Looking ahead, Hims guided Q1 2026 revenue to $600M to $625M and Q1 adjusted EBITDA to $35M to $55M. For full-year 2026, it guided revenue to $2.7B to $2.9B and adjusted EBITDA to $300M to $375M. Reuters reported that shares fell about 7% after hours following the release, as investors focused on the Q1 outlook and the company’s stated $65M Q1 headwind tied to changes requiring weight-loss prescriptions to be personalized under U.S. law.
INSIDER TAKE
The clearest operator takeaway is the metric mix: subscriber scale is growing, but monetization per subscriber is growing faster. The market reaction centered on Q1 guidance, underscoring that in regulated subscription models, predictability and continuity often matter as much as growth.
Hims is a useful case study for subscription executives because it shows what “subscription at scale” looks like in a regulated category. The headline results are strong, but the operator-relevant story sits in the mechanics: how the company monetizes each relationship, how it defines the subscriber base, and how quickly external constraints can flow through guidance.
Start with the metric that actually explains the model’s momentum: monthly revenue per average subscriber. Subscriber growth matters, but monetization per relationship is where subscription businesses either compound or stall. The move to $83 in FY2025 signals that Hims is driving more revenue per customer relationship over time, not simply adding new accounts.
Next is definition discipline. Hims’ subscriber metric is explicitly tied to recurring billing cadence and excludes periods where payment does not occur at the contracted cadence.

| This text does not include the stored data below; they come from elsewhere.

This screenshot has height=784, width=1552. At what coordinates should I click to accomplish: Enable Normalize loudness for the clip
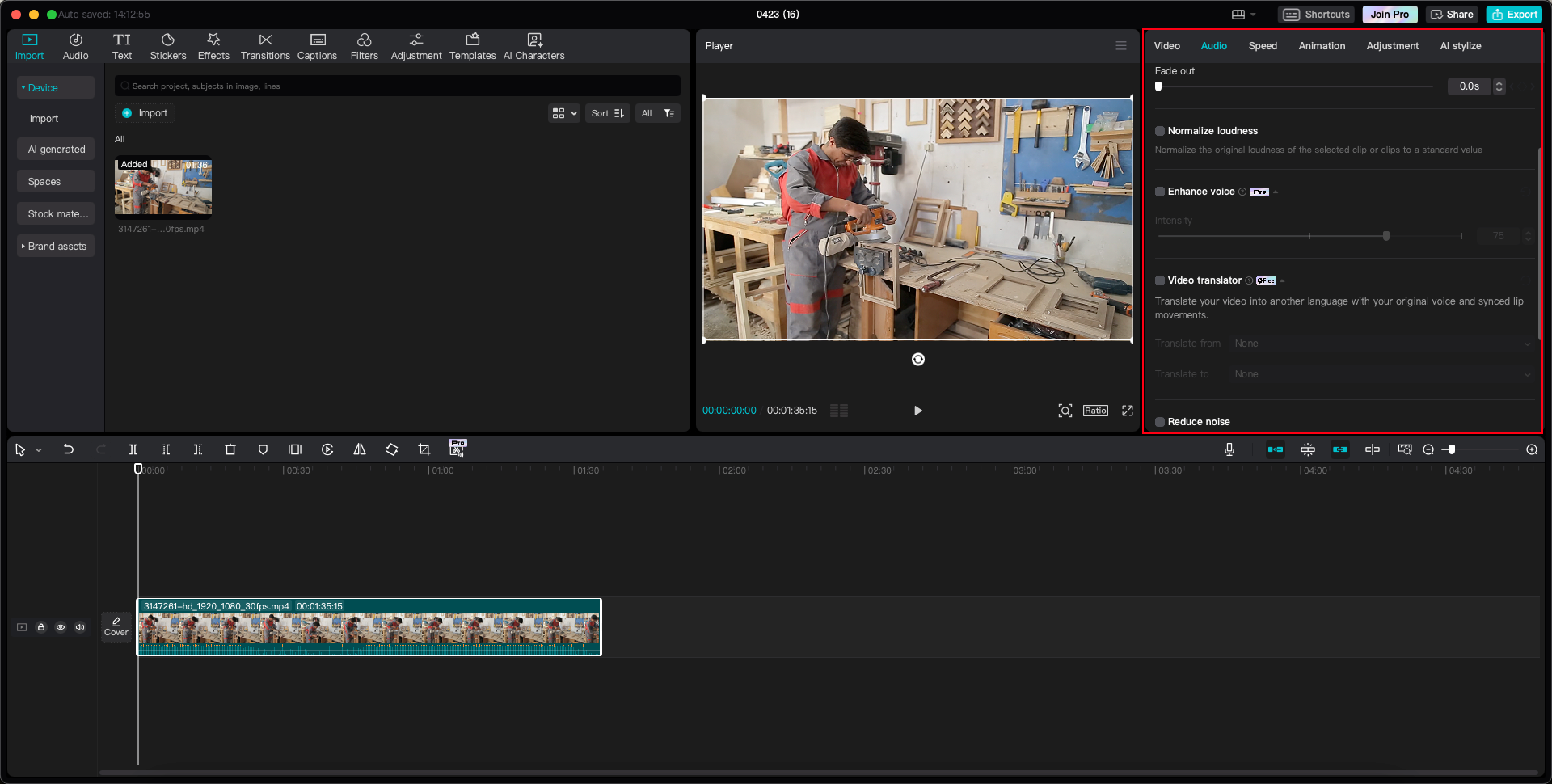pyautogui.click(x=1160, y=130)
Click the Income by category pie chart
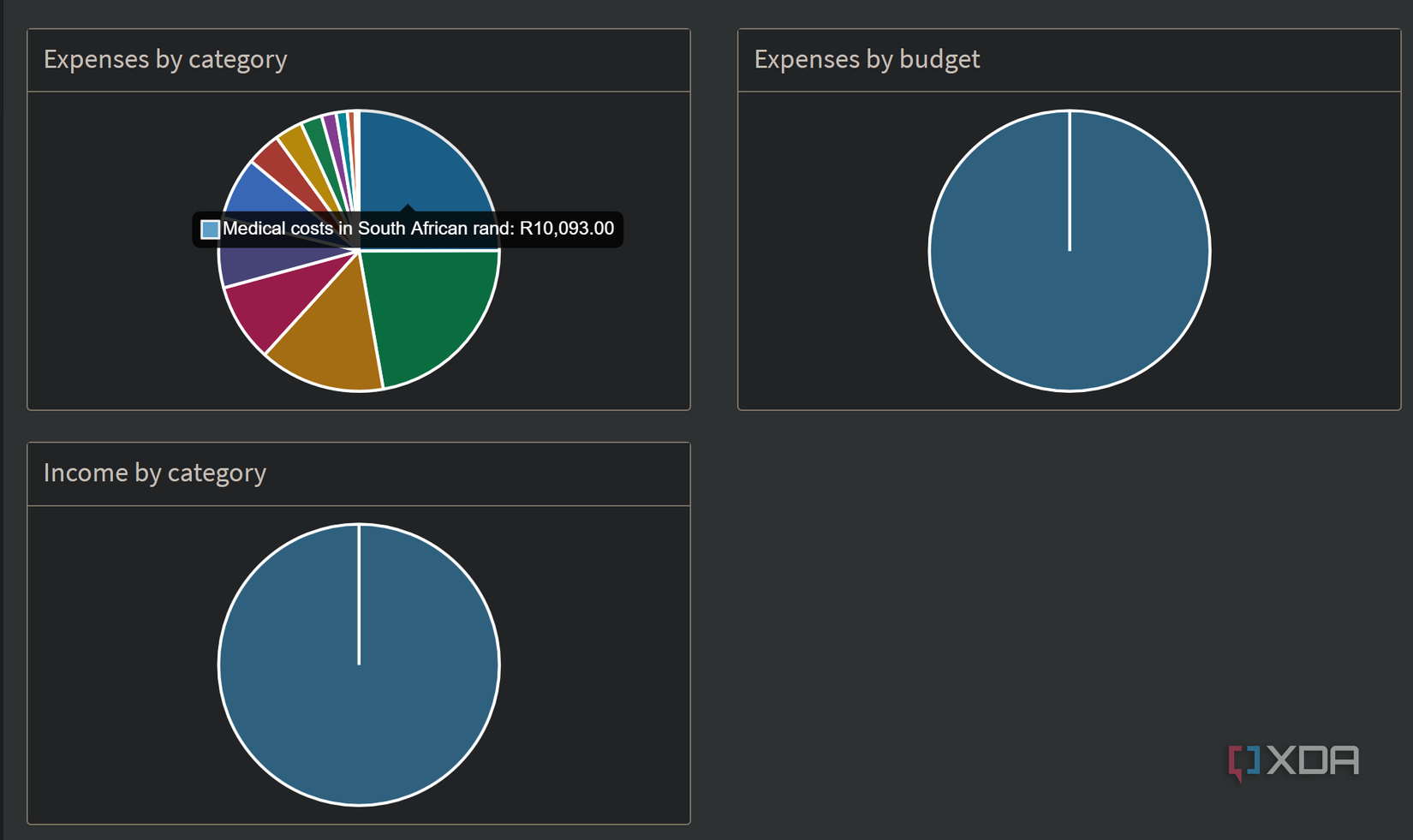This screenshot has height=840, width=1413. [359, 664]
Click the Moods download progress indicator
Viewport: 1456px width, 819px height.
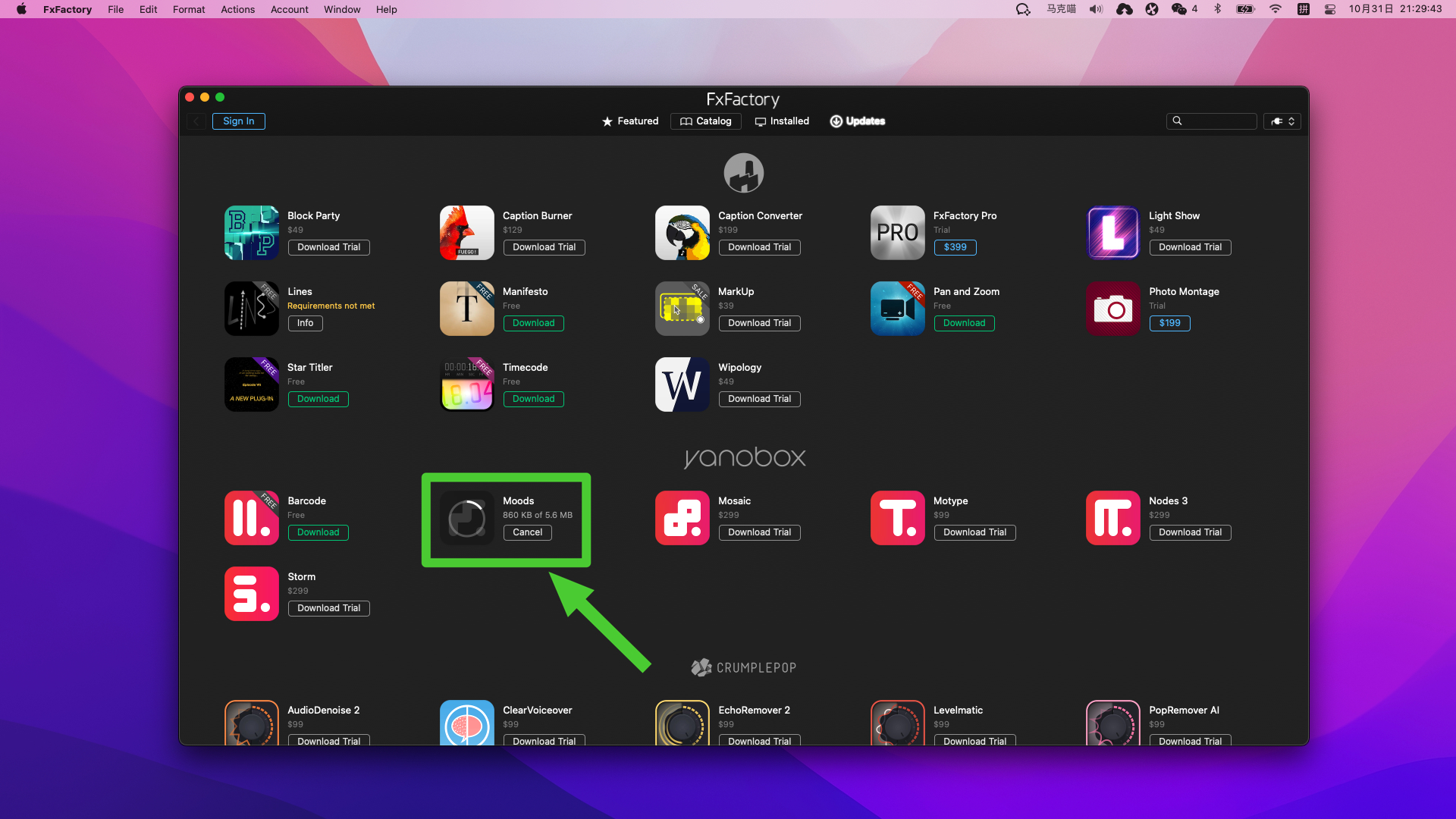[x=466, y=519]
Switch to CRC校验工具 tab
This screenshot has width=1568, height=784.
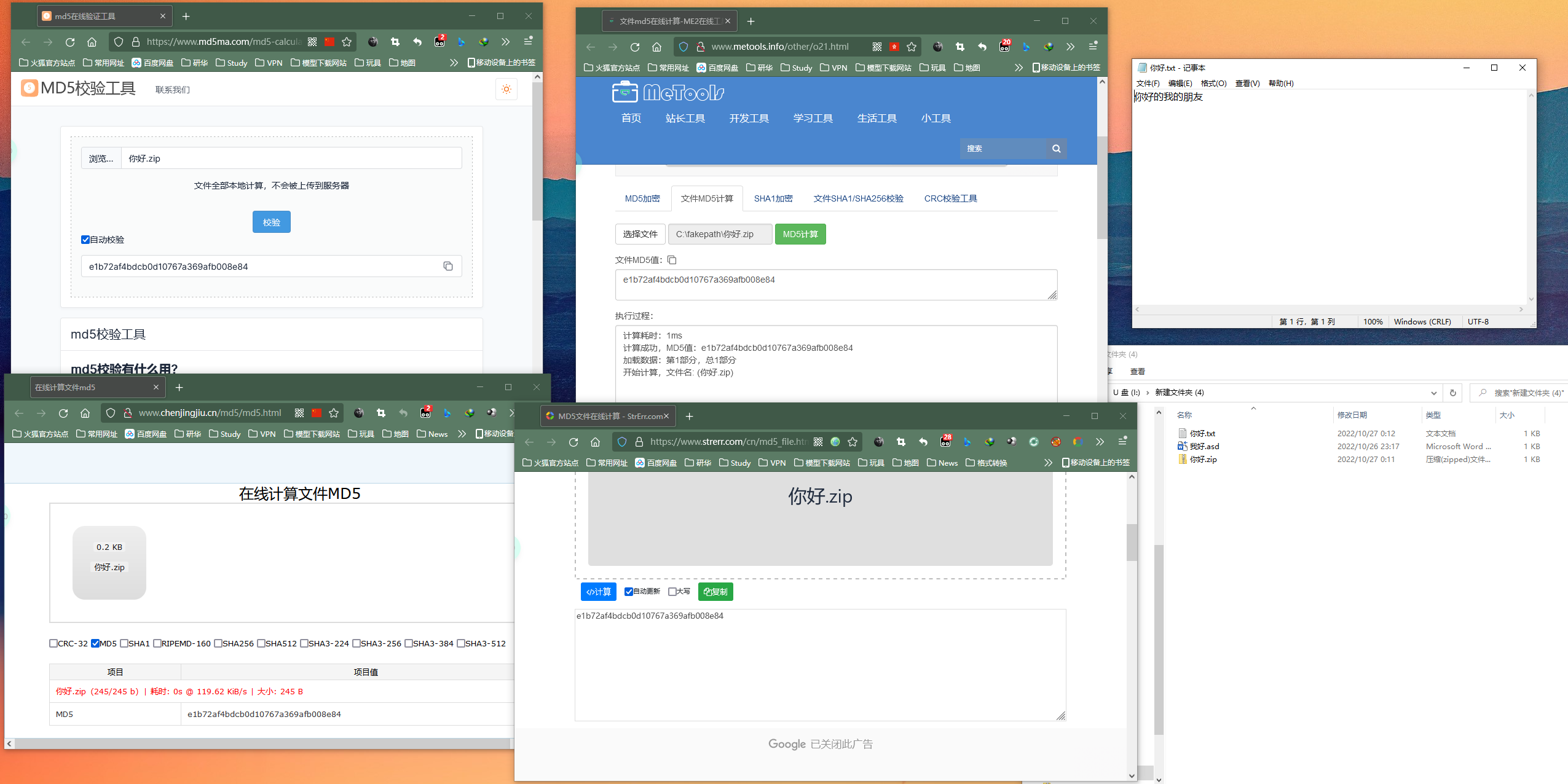pyautogui.click(x=950, y=198)
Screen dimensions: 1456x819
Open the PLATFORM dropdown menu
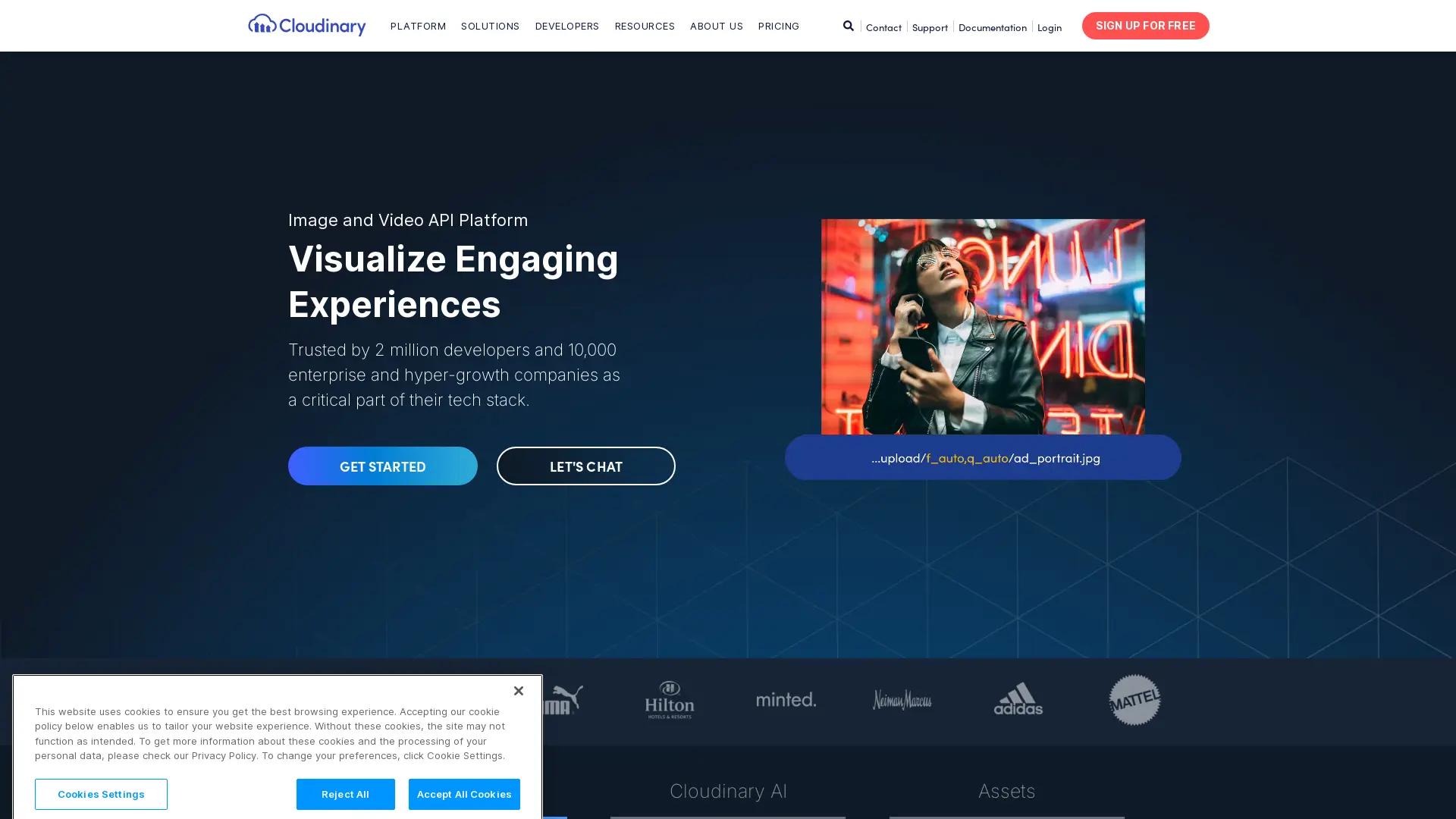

That makes “subscriber count” closer to an in-cycle billing measure than a broad statement about active patients or retained cohorts. It is a solid operating metric, but it should not be read as a complete retention story without additional cohort and reactivation context.
Then there is cadence and constraint. In categories that blend healthcare, fulfillment, and recurring billing, shipping cadence and prescription requirements can quickly become business-model variables. The Q1 headwind tied to weight-loss prescription changes is a reminder that, in regulated subscriptions, the question is not just demand. It is also continuity, eligibility, and the operational friction introduced by compliance shifts.
Net, this update is not simply “subscriber scale plus growth.” It is a clearer example of how a subscription business communicates value creation through monetization per relationship, while also managing volatility that comes with cadence, fulfillment economics, and regulatory dependencies.